The "charity" built a false, racial profiling based image of Africa's Tech Sector, invented completely false and fictious "statisitics" about the trade.  The company they got money from abandoned 48M lbs of leaded CRT glass - diverted from buyers like Joe Benson - in a Columbus Ohio warehouse which is likely to wind up a Superfund site.

"Eighty Percent of Muslim Pottery has bombs in it"


Now a charity NGO is offering, for cash, to do the same thing to other recyclers competitors.  Pay them and they will take a used computer that meets the specifications of the repair market and they will sabotage it somehow to pass as a reuse device - as BBC Panorama reporters David Reid and Raphael Rowe did to Joseph Benson, the Nigerian born TV repairman who had zero financial incentive to "externalize" waste (he got rid of bad ones for free, paid for and paid to ship the good ones).  

Ready to help firms with downstream tracking

BAN continues to find that the use of GPS trackers to expose illegal and unethical exports of electronic waste is a powerful tool and motivator. Our first commitment in this regard is to conduct such tracking within our own e-Stewards certification program. But it is our goal also to ensure that the entire industry and all standards respect human rights and the environment and comply fully with the Basel Convention and its decisions.
Responsible recycling companies can be plagued with downstream vendors that cheat on their no-export commitments. For this reason, BAN encourages all electronics recyclers to contact BAN to privately contract for our tracking services. We are ready and willing to help all recyclers and enterprise companies to audit their downstream partners.
The NGO won't hide the GPS in a junky 30 year old expensive to recycle CRT television.  While those are over 50% of the e-waste delivered to USA ewaste drop offs, mysteriously the NGO (working shockingly enough with MIT's Senseable City Lab) didn't put a single GPS tracker in any CRT television.  But, if you pay them to, they have announced they are willing to try to do to any competitor of yours what they did to poor Joe Benson.

"Eighty percent of African Tomatoes are blood-filled"

When I asked the Executive Director why they hadn't put any GPS in any heavy ubiquitously scrapped CRT or projection television, he said that the GPS devices were expensive.  He only recommends putting them in devices that will be exported, and then tells people that the percentage that were (about 1/3 of the selected ones) is representative of e-waste as a whole. 

They are hiding bad eggs in the bushels of the poor, like poison chocolates to scare us from sending children out on Halloween.  They are trying to scare our clients and our friends from selling to geeks of color.  They are selling racial profiling as a litmus test for who can repair a computer.  This must be stopped.

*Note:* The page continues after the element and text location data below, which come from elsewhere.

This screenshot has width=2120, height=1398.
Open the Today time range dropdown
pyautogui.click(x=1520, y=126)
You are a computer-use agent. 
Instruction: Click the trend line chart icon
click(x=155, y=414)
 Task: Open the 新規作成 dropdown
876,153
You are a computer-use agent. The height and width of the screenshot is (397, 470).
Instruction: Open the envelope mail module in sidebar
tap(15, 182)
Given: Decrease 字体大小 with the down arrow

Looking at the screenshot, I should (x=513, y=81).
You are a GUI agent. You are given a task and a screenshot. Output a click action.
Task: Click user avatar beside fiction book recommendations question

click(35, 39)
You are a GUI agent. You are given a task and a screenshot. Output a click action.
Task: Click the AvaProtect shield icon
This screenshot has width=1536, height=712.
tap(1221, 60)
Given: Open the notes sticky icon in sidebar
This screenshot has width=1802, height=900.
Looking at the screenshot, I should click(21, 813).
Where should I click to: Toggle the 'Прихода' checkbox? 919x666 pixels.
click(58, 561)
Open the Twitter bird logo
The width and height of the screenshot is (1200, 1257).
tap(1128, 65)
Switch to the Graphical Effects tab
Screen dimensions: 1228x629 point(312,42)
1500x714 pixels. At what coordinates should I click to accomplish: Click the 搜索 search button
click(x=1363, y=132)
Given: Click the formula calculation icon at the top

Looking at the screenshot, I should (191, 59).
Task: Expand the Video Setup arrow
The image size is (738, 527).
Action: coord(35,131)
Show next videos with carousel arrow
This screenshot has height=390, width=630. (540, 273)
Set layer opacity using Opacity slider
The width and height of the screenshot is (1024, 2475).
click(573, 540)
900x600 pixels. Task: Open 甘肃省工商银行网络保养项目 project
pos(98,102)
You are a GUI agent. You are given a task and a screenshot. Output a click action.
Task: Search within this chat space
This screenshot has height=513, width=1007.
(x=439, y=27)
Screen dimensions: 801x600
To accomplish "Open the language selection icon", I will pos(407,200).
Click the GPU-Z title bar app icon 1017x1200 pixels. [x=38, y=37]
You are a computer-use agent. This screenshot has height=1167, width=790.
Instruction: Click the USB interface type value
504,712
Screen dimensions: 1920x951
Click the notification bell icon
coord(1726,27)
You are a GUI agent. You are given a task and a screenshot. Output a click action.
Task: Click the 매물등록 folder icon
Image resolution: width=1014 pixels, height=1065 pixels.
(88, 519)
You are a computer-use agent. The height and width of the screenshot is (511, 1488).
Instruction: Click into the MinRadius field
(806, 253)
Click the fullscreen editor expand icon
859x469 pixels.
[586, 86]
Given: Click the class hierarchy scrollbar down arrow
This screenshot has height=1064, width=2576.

You heard it from me first.  Environmentalists have to stand up to our own bullyboys.  We cannot allow our science hide wolves among the sheep.  We have to call out this atrocious behavior before one of our opponents on the right does so.  And the people who should object first are the professors frum the University of Washington that sit on the Board of Directors of this "hit man" NGO, who describes my pals in the Tech Sector as "primitives" and "informal" and "ghoulish", and describes the laptops and computers they buy as "skeletal" and "toxic" and "debris".

Racism does not belong in the green movement.  Purge this idea of paid tracking.  Now.

Who do you see in Africa's Tech Sector? The next Joe Benson?